Boise, Idaho’s Alpine Wood Co. makes extraordinary furniture from wood, metal, and resin. Among their collection is this beautiful black walnut dining table with a deep blue river of resin running through its center. It comes in sizes ranging from 48″ x 30″ to 96″ x 48″, with the larger models doubling as a ping pong table. Benches sold separately.
Seth Rogen shows off Houseplant’s retro-inspired side table in olive green. The table features stainless steel legs and a porcelain top with two storage areas and a built-in ashtray. The top comes off easily for cleaning, and it also comes in black or orange. Measures 25″ H x 11.5″ W.
While you could buy some cheap folding chairs, we prefer the modern design of Get Hands Dirty’s design, which has a clean, angular look and is something that you can build for yourself if you’ve got the right tools and lumber. The wood-shaving interlude was a nice touch.

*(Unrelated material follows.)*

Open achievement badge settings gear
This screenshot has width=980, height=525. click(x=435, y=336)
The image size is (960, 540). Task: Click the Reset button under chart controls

Woodworker Frank Howarth wanted to turn a slice of a fir tree into something different than a typical coffee table. So he set out to create a giant version of a LEGO gear. After patching a crack in the wood with bacon-shaped ties, he encountered a frustrating obstacle while cutting the pattern but persevered.
In today’s work-from-home world, having a good desk is a must. You could buy one, or you could do what HomeMadeModern did and build one to your own exacting specifications. We love how Jessie incorporated walls, and sound-deadening felt to make it her own. We’d probably do corkboard for tacking up notes.
Friday’s space-saving folding desk hangs on your wall and is just 6.6″ deep when not in use. Open it up, and you’ll find cubbies for storage, a monitor arm, room for a 27″ display, and a 47.5″ x 23.4″ work surface. It’s also got a dimmable ring light, outlets, and cable management. It can also be outfitted with corkboards, a headphone hook, and a webcam mount.
If you’ve been to a science museum, you’ve probably seen those funnel-shaped tables where you can drop in a marble, and it spirals towards its center. Olivier Gomis shows us how he built three gravity well tables by cutting up pieces of walnut and maple veneer, gluing them into layers, turning them on a lathe, then sanding them to a smooth finish.
Inspired by Mosevic’s recycled denim eyeglasses, Cam from Blacktail Studio wanted to try the same with building furniture. He started with a bunch of thrift store jeans and realized he’d need a lot more denim. Using a very messy bath of epoxy, he laminated fifty sheets of the fabric. After it all dried, he planed and finished it like a sheet of plywood.